Further, the vertical movements of the front-rear shaft 1 and the front-rear shaft 2 with respect to the side rail 5 between when the vehicle is empty and when the vehicle is loaded are absorbed in the air space 21 of the reservoir 17, so that the hydraulic cylinders 6 and 7 operate. Therefore, the vertical strokes of the front-rear shaft 1 and the front-rear shaft 2 are not restricted by the hydraulic cylinders 6 and 7. Further, the above-mentioned device is composed of the hydraulic cylinders 6 and 7, the pipe 16, the reservoir 17 and the orifice 18, and has an advantage that it is small and lightweight and easy to assemble.

Although the above embodiment relates to a front two-axle vehicle, it can be similarly applied to a rear two-axle vehicle, and a liquid other than oil can be appropriately used as a working fluid for both cylinders. Needless to say, a compression spring can be housed in the air chamber of the device to speed up hydraulic operation and reduce the size of the device.

[0012]

[Effect of the device]

 The hydraulic equalizer according to the present invention can easily suppress the uneven distribution of the vertical load on both axles by connecting hydraulic cylinders installed on both axles of the tandem axle with the flow passages.
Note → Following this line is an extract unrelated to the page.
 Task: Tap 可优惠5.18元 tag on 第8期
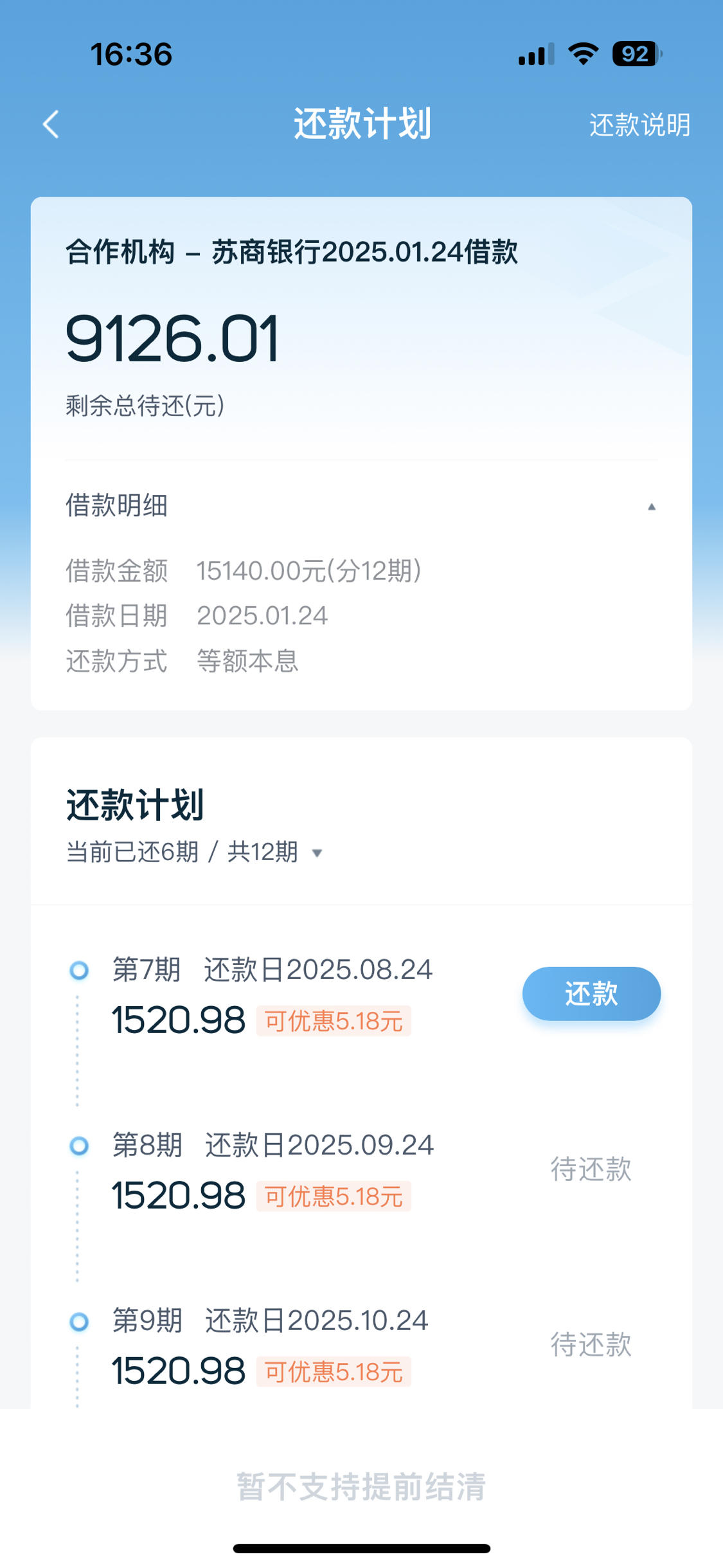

In addition, since there are few restrictions on the vertical stroke and it is small and lightweight, it can be easily applied to a wide range of vehicles.

[Brief description of drawings]

FIG. 1 is a side view of an embodiment of the present invention.

FIG. 2 is a schematic cross-sectional view of a main part of the above embodiment.

[Explanation of symbols]

 1 Front-to-front axis 2 Front-rear axis 3 Leaf spring 4 Leaf spring 6 Hydraulic cylinder 7 Hydraulic cylinder 14 Hydraulic chamber 15 Hydraulic chamber 16 Pipe 17 Reservoir 18 Orifice 20 Oil 21 Air space

Claims (1)

[Scope of utility model registration request] 1. A hydraulic cylinder that is installed on both axles of a tandem axle and receives a vertical load from each axle, a flow passage that communicates the hydraulic chambers of both hydraulic cylinders, and a fluid passage that communicates with the same passage via an orifice. Hydraulic equalizer with a reservoir.